Abstract
The Small Integrin-Binding LIgand, N-linked Glycoprotein (SIBLING) family contains five genes that have been shown to play critical functions in biomineralization as either enhancers and/or inhibitors of calcification. These genes are located in a cluster on human chromosome 4q21 and include: dentin sailophosphoprotein (DSPP), dentin matrix protein 1 (DMP-1), matrix extracellular phosphoglycoprotein (MEPE), bone sailoprotein (IBSP) and osteopontin (SPP1). Through the rapid advances in molecular genetics and studies of transgenic null mice substantial progress in determining the function of various SIBLINGs has been established. To date, two SIBLINGs have been shown to be directly involved in the pathogenesis of human diseases with altered dentin or bone mineralization phenotypes.

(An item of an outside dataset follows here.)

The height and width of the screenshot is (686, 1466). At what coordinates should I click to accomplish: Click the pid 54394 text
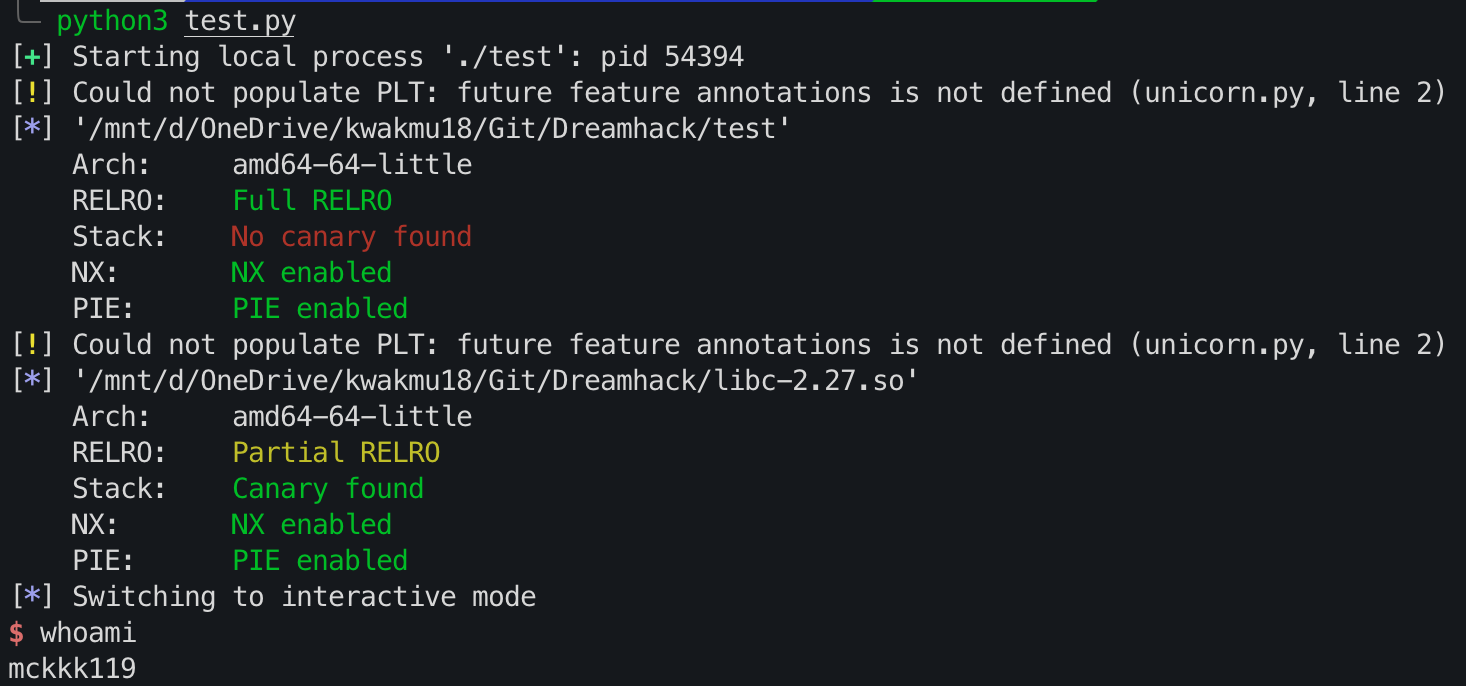point(672,56)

These SIBLINGs are DSPP associated with various dentin structural diseases and DMP-1 associated with an autosomal recessive form of hypophosphatemic rickets.
Keywords: Small Integrin-Binding LIgand N-linked Glycoproteins, SIBLINGs, Chromosome 4q21, Dentin SialoPhosphoProtein, Dentin Matrix Protein-1, Matrix Extracellular phosphoglycoprotein, Bone Sialoprotein, Osteopontin, Genetic dentin alterations, Biomineralizations, Hypophosphatemic rickets.